Posted by Colt McKelvey | Aug 28, 2020 | 0 Comments

What is a revocable trust? Many people talk about trusts, but have little idea to as what they are or how they operate. McKelvey Law Offices, LLC is here to help.

  1. Basics

A revocable trust is an inter vivos trust. Inter vivos means between living persons; as a gift made between one living person to another. A revocable trust in short is a “Living Trust”. This mean it is created during the lifetime of the settlor. The trust creator is called a settlor or a grantor. A revocable trust is an alternative to a will.

Revocable Trusts will appoint a trustee to manage the assets of the trust. The trust will also include beneficiaries. Beneficiaries are the ones entitled to receive the assets according the terms of the trust.

A key feature of the revocable trust is that the settlor retains the power to revoke the trust and reacquire its assets. A revocable living trust may be (1) unfunded, which would require a pour-over from a will, (2) fully funded or (3) partially funded. An attorney will discuss what is the best course of action in regard to funding in accordance with the client's wishes. At the time of the settlor's death, the revocable trust may continue or dissolve and the assets distributed to the beneficiaries without having to go through probate. Finally, a revocable trust is a tax-neutral trust in which the grantor is treated as the owner of the trust assets for income, gift and estate tax purposes.

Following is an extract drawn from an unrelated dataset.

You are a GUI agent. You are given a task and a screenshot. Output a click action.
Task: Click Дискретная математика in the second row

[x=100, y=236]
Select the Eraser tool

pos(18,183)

  1. Why Use a Revocable Trust?

       Management

        When a revocable trust is funded, the settlor has current and future management of trust assets.

       Avoiding Probate

        Assets within the revocable trust at the time of the settlor's death are not subject to probate administration. The client will possibly save on extensive costs that          come with the probate process.

       Privacy

        A revocable trust is generally private and not public record. However, the trust assets and the terms may become public once filing a Pennsylvania Inheritance         Tax Return.

These three advantages are not the only benefits that a revocable trust offers. However, I believe these are the most important for a client to consider when deciding on their estate plan. It is important and worth noting that a revocable trust is not for everyone and should be discussed with a licensed Pennsylvania attorney and Certified Financial Planner.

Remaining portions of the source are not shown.